Czy jednak nie przeszkadza mi, że używam tych samych słów, co Putin? Tym bardziej, że nawet jeśli termin „neonazizm” trafnie opisuje ideologię jednej ukraińskiej formacji, to przecież coraz trafniej opisuje ono też funkcjonowanie całej Rosji jako państwa, jej prezydenta, propagandy i armii. Przeszkadza – ale co zrobić? Czy dlatego, na przykład, że jacyś zaczadzeni nienawiścią nazywają Izrael państwem faszystowskim, nie mogę nazwać faszystowską partii, która głosi usunięcie z Izraela „obcych” i narzucenie krajowi religijnego ustawodawstwa, a której pod nazwą „Religijny syjonizm” udało się wprowadzić do Knesetu trzech posłów? A gdy już tak ją nazwę, to czy muszę dla równowagi potępić też Hamas, który te same zasady już w Gazie krwawo wprowadził w życie? Nie można pozwolić, żeby to używane przez faszystów słownictwo określało, kogo faszystą nazwać można.

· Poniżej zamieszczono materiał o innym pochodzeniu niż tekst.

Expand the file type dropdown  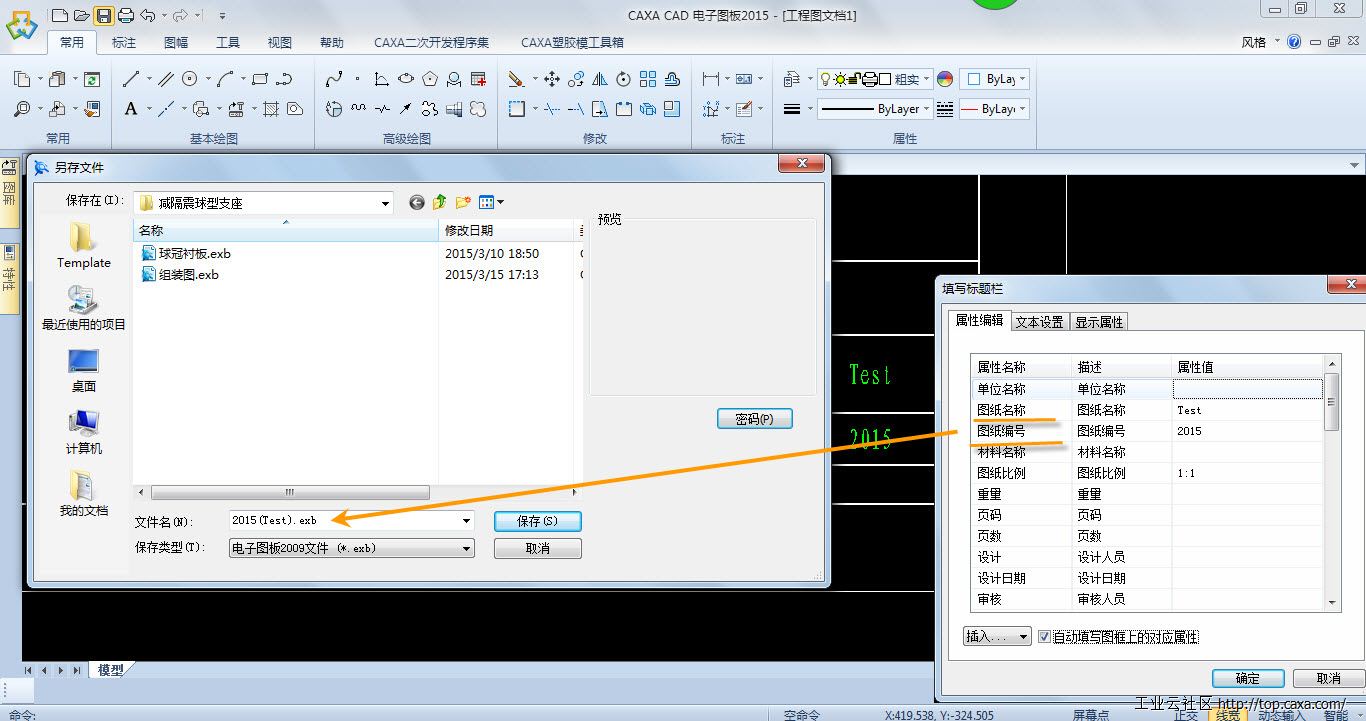tap(466, 548)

I wreszcie sprawa najważniejsza. Ze swej bohaterskiej obrony Mariupola, nawet jeśli, jak się obecnie wydaje, zakończy się ona klęską, Azow wyjdzie, zasadnie, z ogromnym autorytetem moralnym, który z konieczności obejmie też głoszone przez jego żołnierzy poglądy. Co więcej, wojna – jak zawsze, jak wszędzie – dramatycznie zwiększy atrakcyjność ideologii nacjonalistycznych, które – choć oczywiście nie muszą prowadzić aż do neonazizmu – propagują jednak różnicowanie i wartościowanie swoich i obcych. W warunkach pokoju i swobody to rzecz jasna wada, w warunkach wojny – niestety zaleta. Wojna zaś generuje nienawiść do wrogów, zwłaszcza jeśli popełniają na niej zbrodnie, a nienawiść ta przenosi się nieuchronnie na ich państwo i naród.

Wszystko to pozwala przypuszczać, że po wojnie – niezależnie od tego, jak się zakończy – ideologie takie jak Azowa będą w Ukrainie zyskiwać na popularności. Będzie miało to wpływ i na samą Ukrainę, i na jej stosunki z Rosją, ale także z Polską. Tu istotny jest fakt, że Azow odciął się i od banderyzmu, i od UPA, co nie zmienia jednak jego neonazistowskich afiliacji. Afiliacje te z kolei ani nic nie ujmują słuszności ukraińskiej sprawie, ani w niczym nie usprawiedliwiają rosyjskich zbrodni. Pozwala za to przygotować się na zmiany, także te niepożądane i niebezpieczne. Dopomaganie w tym jest jedną z funkcji dziennikarstwa.

Z tych wszystkich powodów – tak, warto było kopię kruszyć o jedno słowo. Gdyby mi redakcja zdjęła ten sam tekst, bo uznałaby, że jest słabo napisany albo przedstawiony w nim problem jest błahy, lub kierując się jakąś inną redakcyjną oceną, która sprawia, że redaktorzy i autorzy skaczą sobie do oczu – też bym się pewnie awanturował, ale przecież nie trzasnąłbym drzwiami. Ale w użyciu tego jednego słowa zogniskowały się przez przypadek kluczowe, moim zdaniem, kwestie dziennikarstwa. Stąd rozbrat z „Wyborczą”.